Activity
Lines from the one holding "At what coordinates" through the end of the entries, inclusive, form the whole output; reproduce them exactly and omit pictures.

Stored items
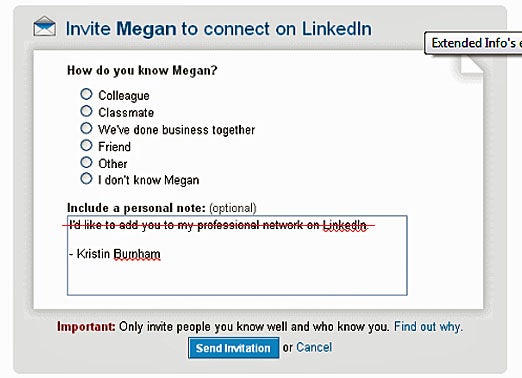Select the Friend radio button
This screenshot has height=378, width=522.
[86, 145]
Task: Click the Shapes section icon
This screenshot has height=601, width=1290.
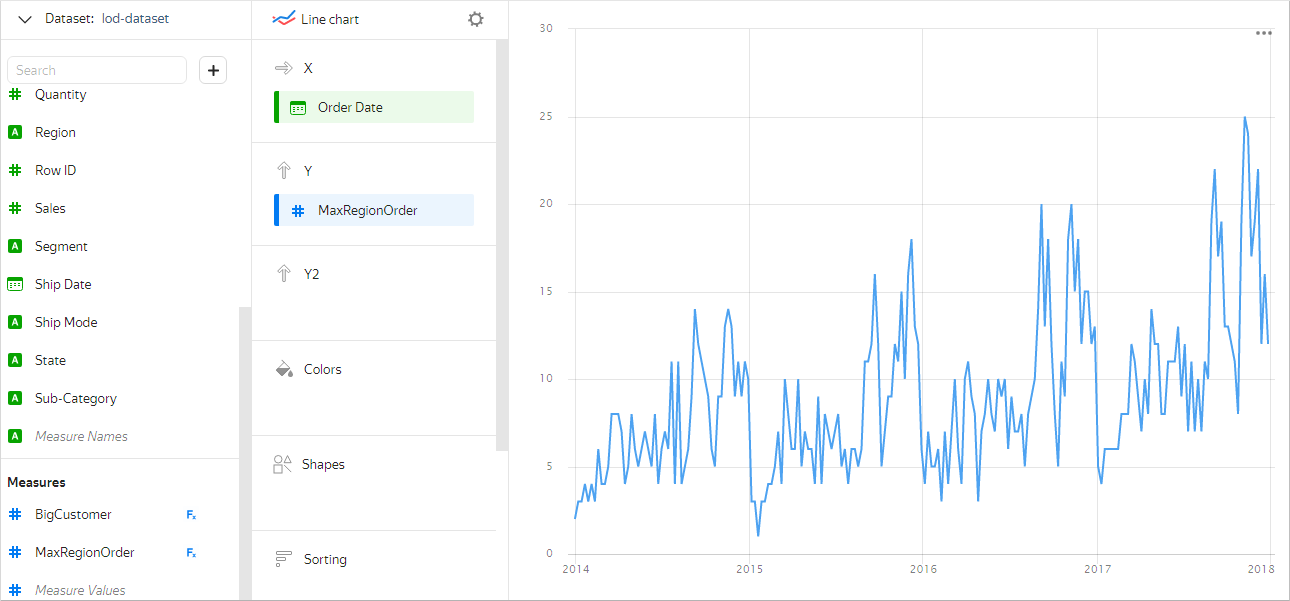Action: pos(283,464)
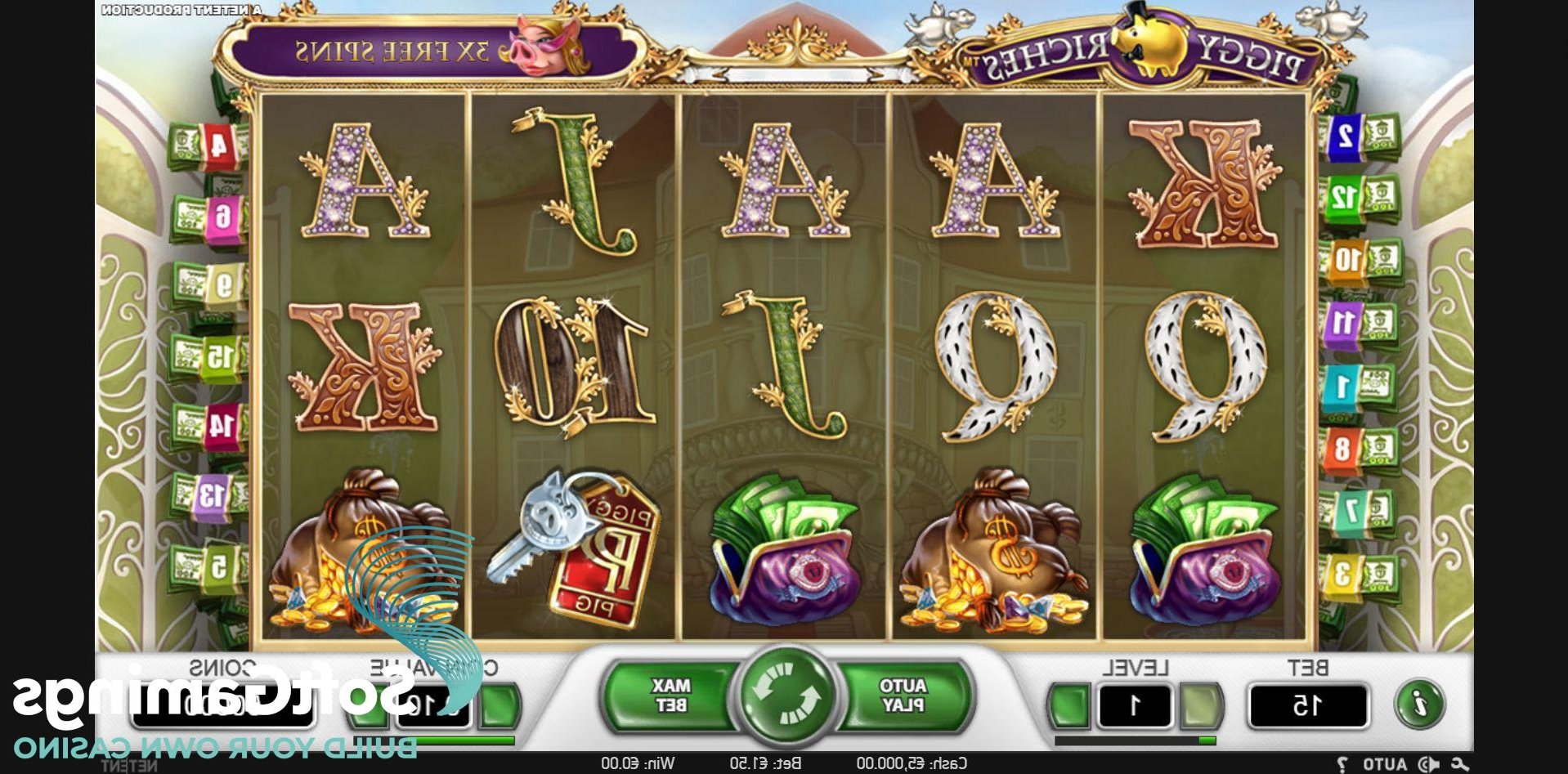Open help with the question mark icon
This screenshot has height=774, width=1568.
tap(1342, 764)
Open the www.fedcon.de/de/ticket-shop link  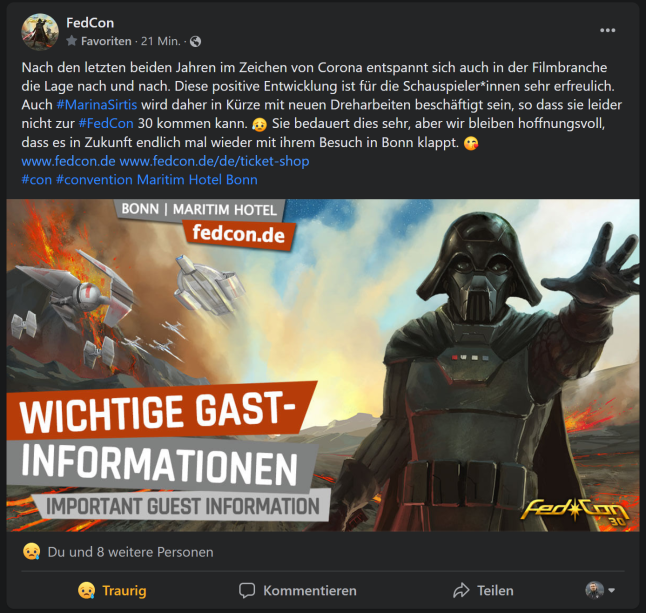[214, 161]

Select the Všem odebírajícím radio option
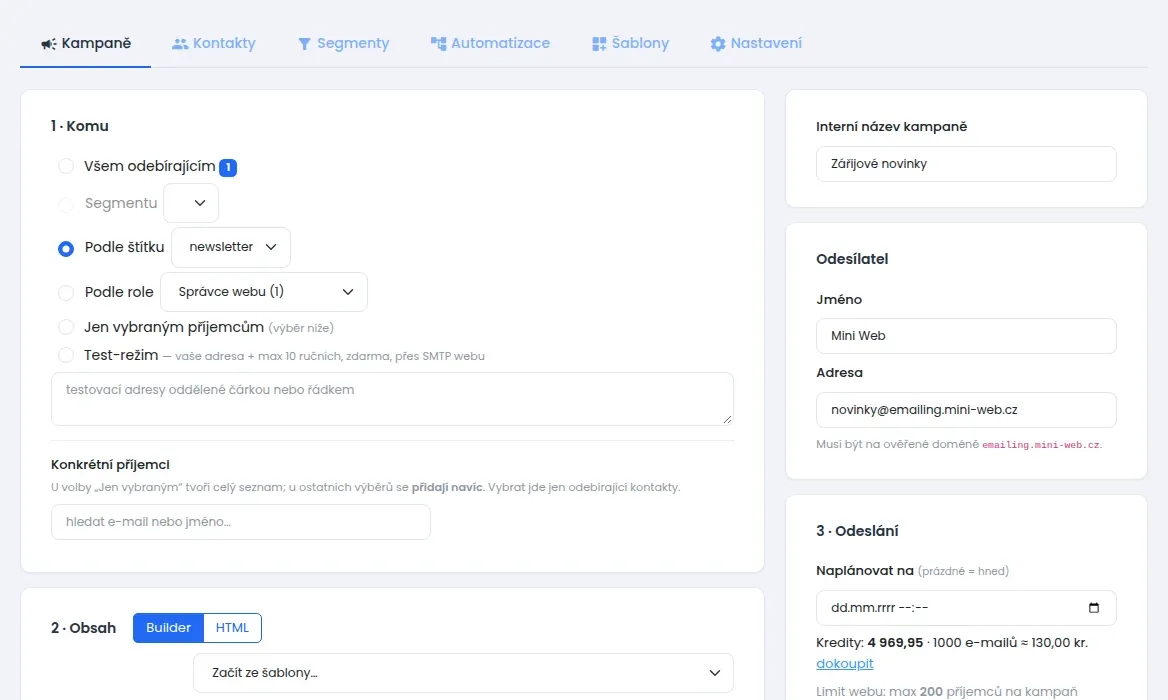66,166
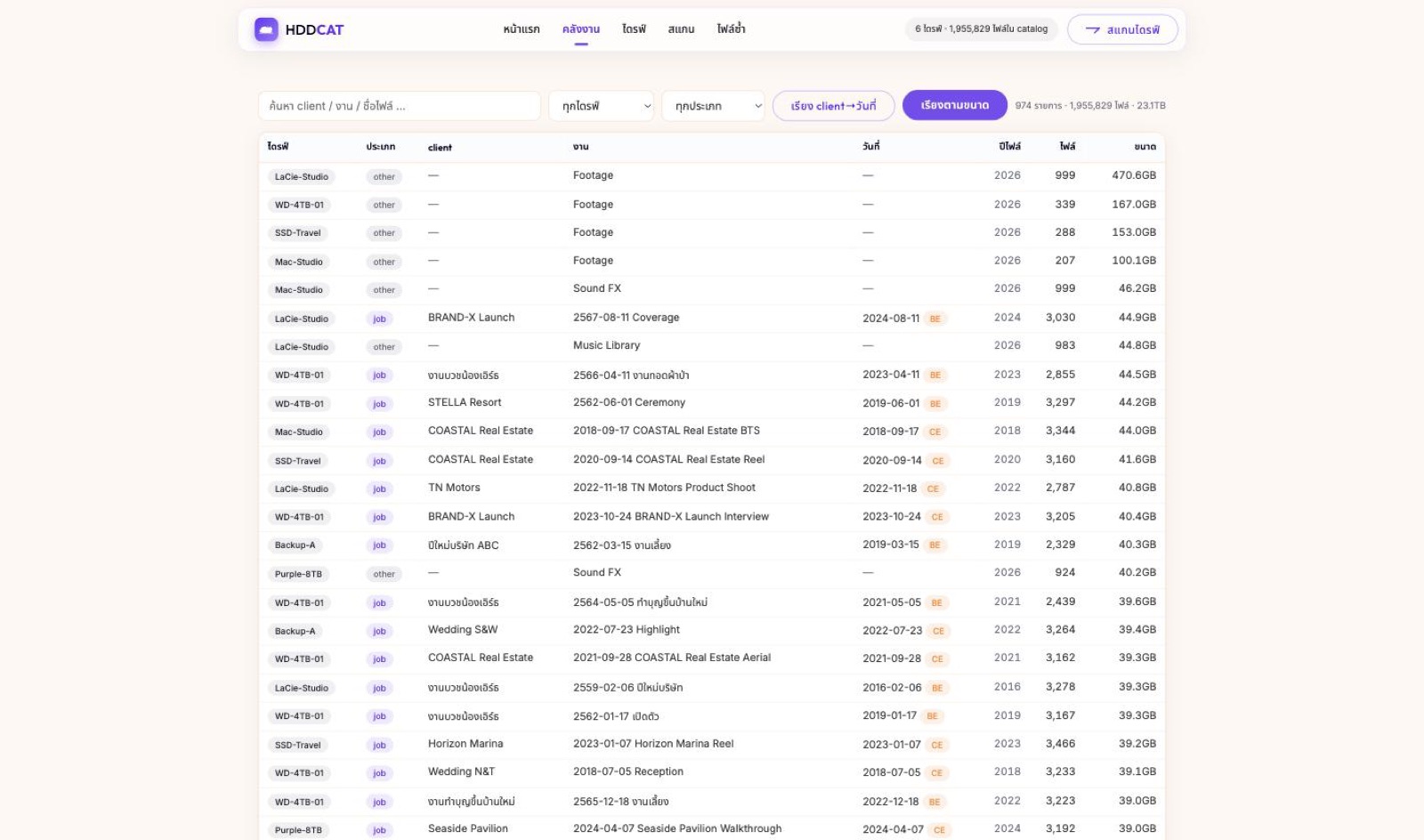Screen dimensions: 1424x840
Task: Open the ไดรฟ์ navigation tab
Action: [634, 29]
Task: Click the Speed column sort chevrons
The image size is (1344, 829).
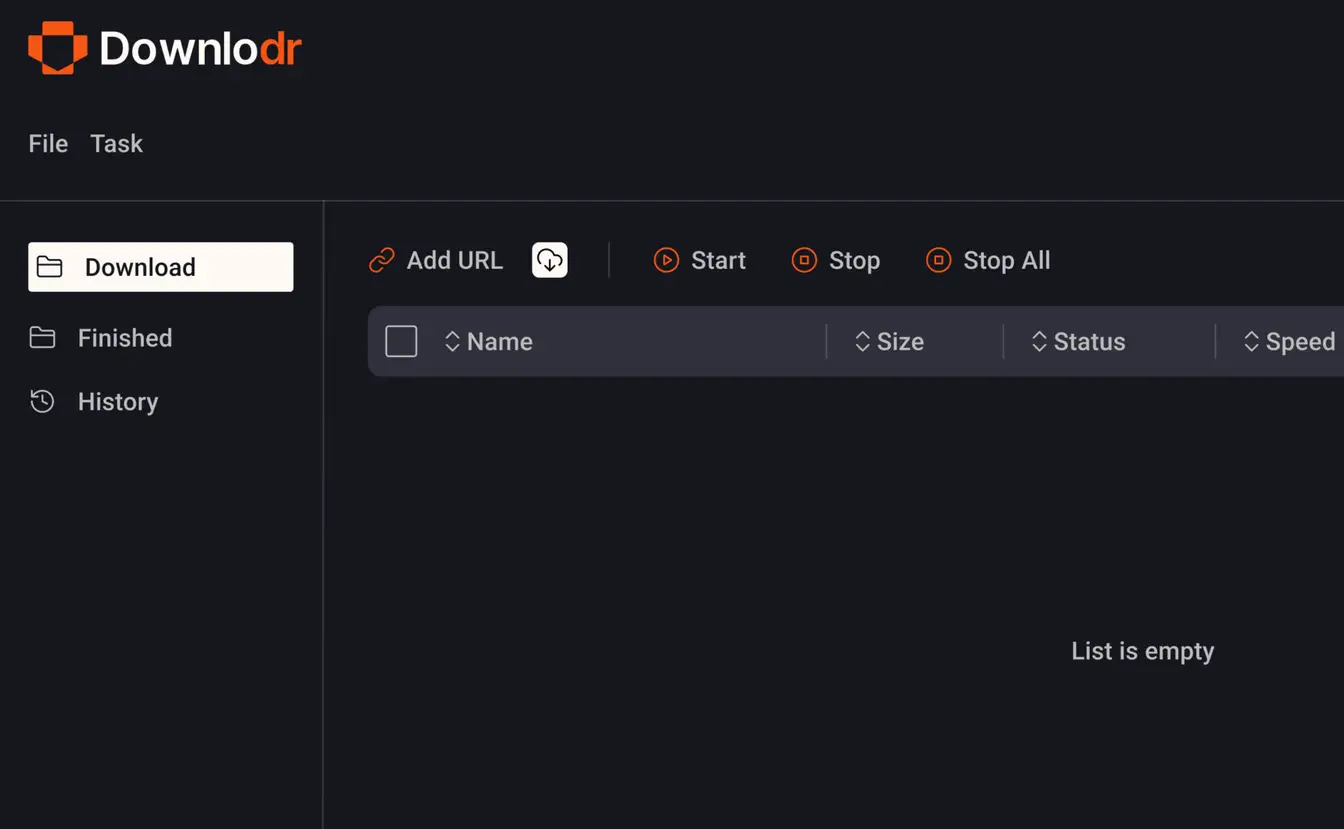Action: click(1251, 341)
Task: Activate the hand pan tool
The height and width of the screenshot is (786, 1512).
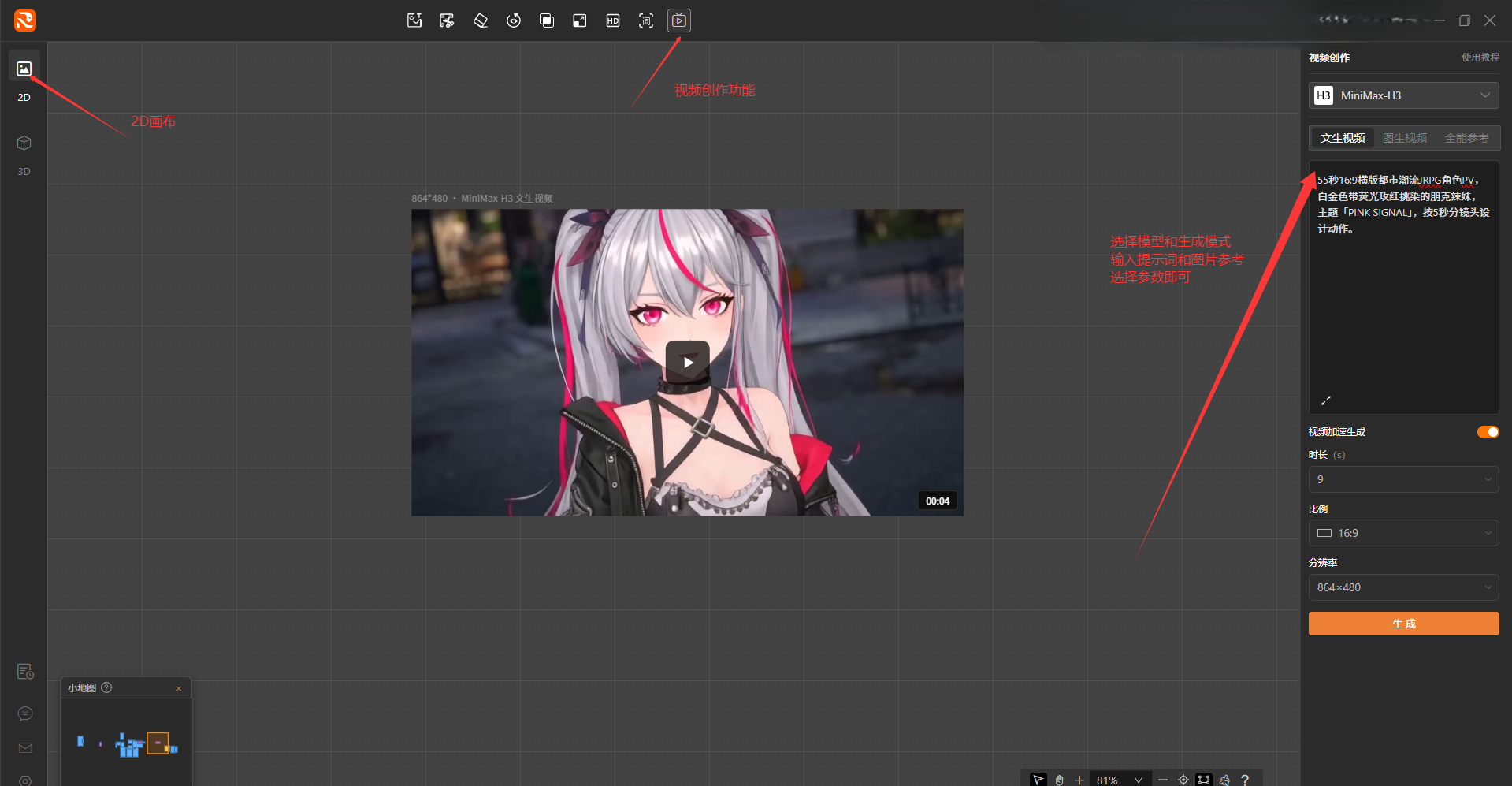Action: tap(1059, 780)

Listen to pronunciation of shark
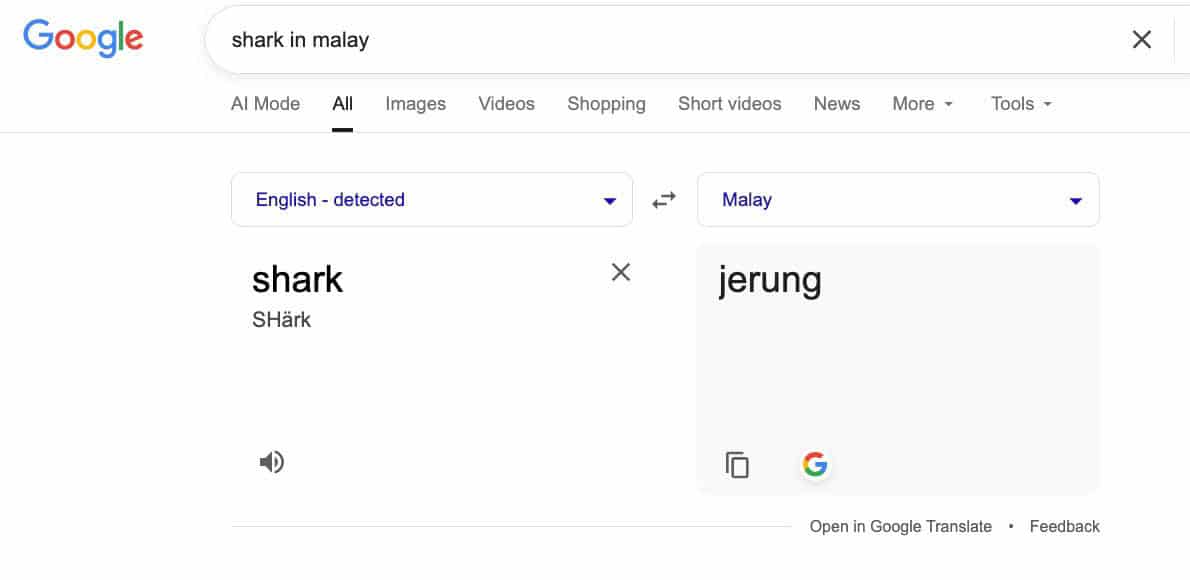tap(271, 461)
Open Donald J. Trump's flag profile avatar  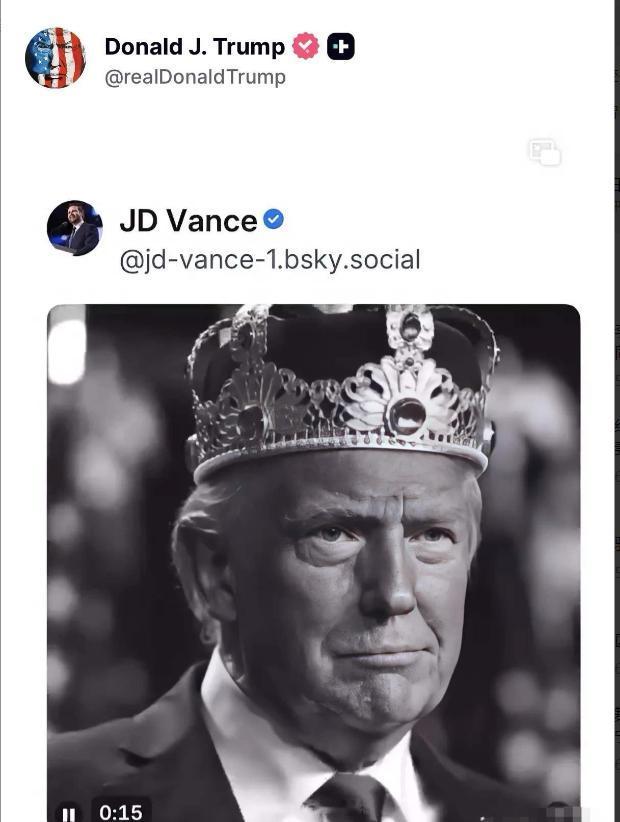(x=55, y=58)
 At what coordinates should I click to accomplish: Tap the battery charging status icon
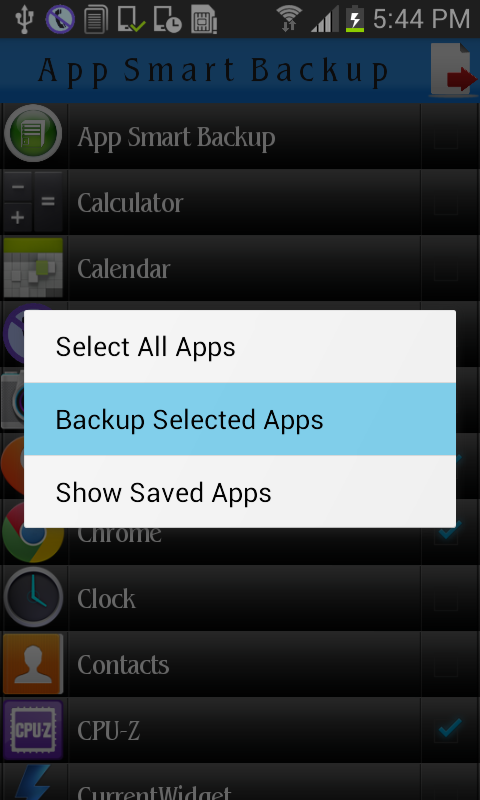(355, 19)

Answer space
 At what coordinates should I click to accomplish: Tap the battery charging status icon
(355, 19)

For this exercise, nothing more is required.